In 2017 Equifax, one of the three major credit reporting agencies, stated personal data of 143 million people in the U.S., Canada, and UK hacked. The breach included highly sensitive information: birth dates, credit card numbers, etc. In 2019 Equifax reached a USD 700 million settlement.

Marriott, Home Depot and many more — the list of affected entities is truly long and, alas, keep expanding. We’ve already witnessed data breaches worth a fortune. It is especially painful for the smaller, 500 or less employees, companies — as such petite business entities are more vulnerable for holes in their budgets. But the very same survey we keep citing indicated the great avoidance tool: security automation and network testing. For the companies who deployed their automated security systems the total cost of data breach is USD 3.58 million less than average — leaving the losses at the comparatively miniscule level of “just” 100K.

You’ll come stronger, even if hurt

The most advanced businesses put their own networks to tests. Firewalls and anti-viruses do their jobs against embedded malware; companies’ internal policies, if strictly followed, can potentially disable malicious intents from within; for unknown human threats from the outside (read — hacking) there are special procedures, called penetration tests. Shortened for pentests.

Italian virtual training developer Digital Attitude — the “golden partner” of Microsoft, winner of Digital Transformation Champ Awards 2020 — was reasonably convinced of its network being secure. Denis Sumin, full stack developer and information security specialist of Digital Attitude, stated that “on the customers’ side there are IDs only — the system does not store emails, or names, or IP addresses”, while on the developers’ side there is no access to the production version of the company’s main product, the habit-inspiring platform. “We have everything firmly set inside. But the outer area is beyond our control, so we decided for the penetration test to strengthen the network security”, concluded Denis.

The test was performed by ITGLOBAL.COM. In spite of Digital Attitude confidence, single medium level vulnerability, the Cross-Site Scripting, was detected. Imitating the attack, the testers managed to insert into page their script that was executed on the customer’s side. The vulnerability was immediately patched via Content Security Policy.

We organized another pentest for FINOM international payment service. Still a startup, this Amsterdam-based financial institution adheres to the strictest security standards and meticulously follows European GDPR protocols. As FINOM accounts contain various, predominantly financial, highly sensitive information, it was decided to test namely the web application.
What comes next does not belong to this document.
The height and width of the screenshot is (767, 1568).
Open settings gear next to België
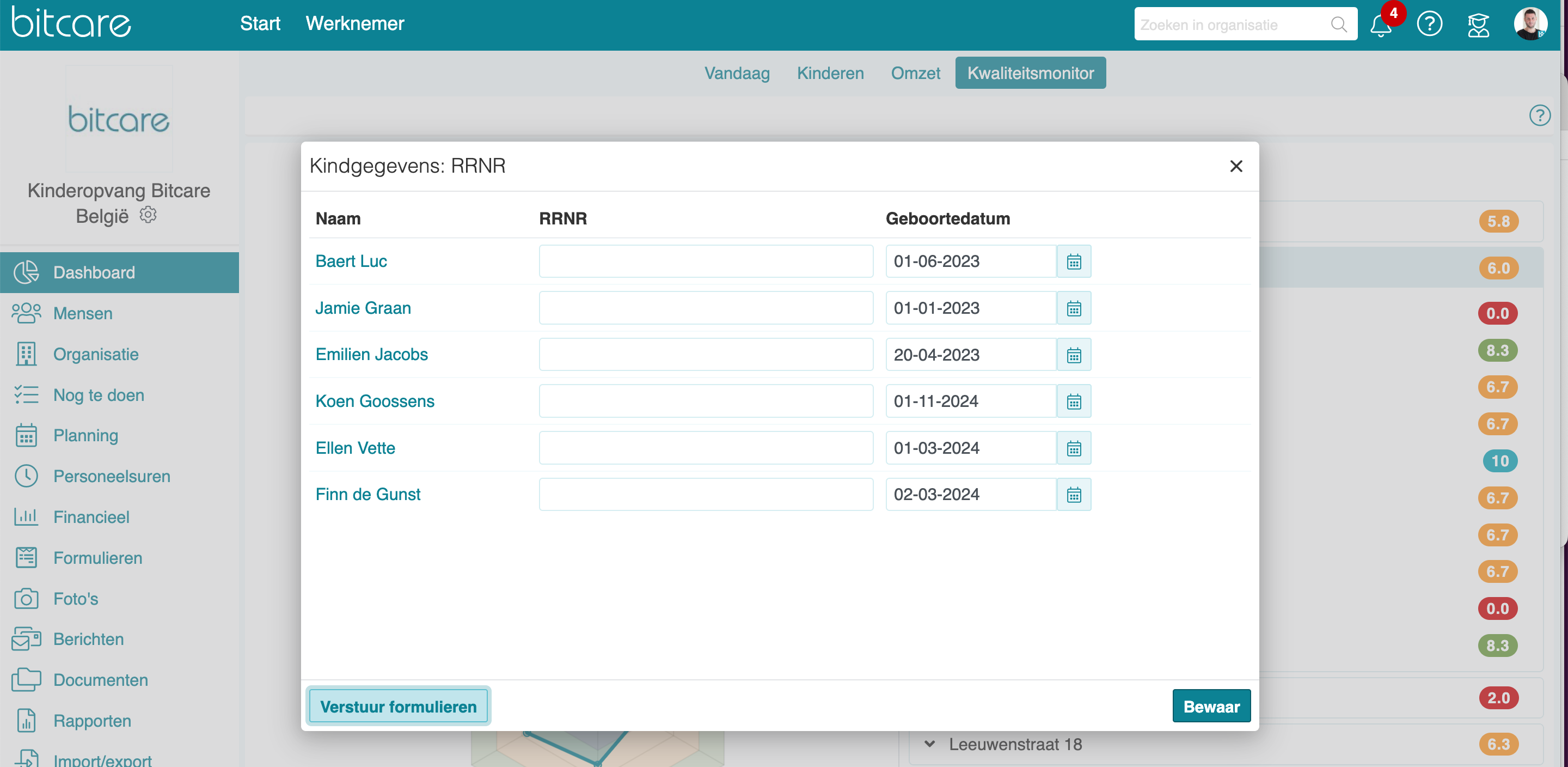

ITGLOBAL.COM modeled several attacks of different types, both manual intrusion attempts and penetration with specific utilities cyber criminals use. Again, merely a single medium level vulnerability, web server exposing its software version number, was found. Yet our specialists specified that only a highly skilled hacker can potentially get inside the system.

—

Data protection per se has no financial value whatsoever. It turns out that careless attitude towards possible breaches can have substantial financial impact. So, good care for your data being safe becomes a valuable asset of your business.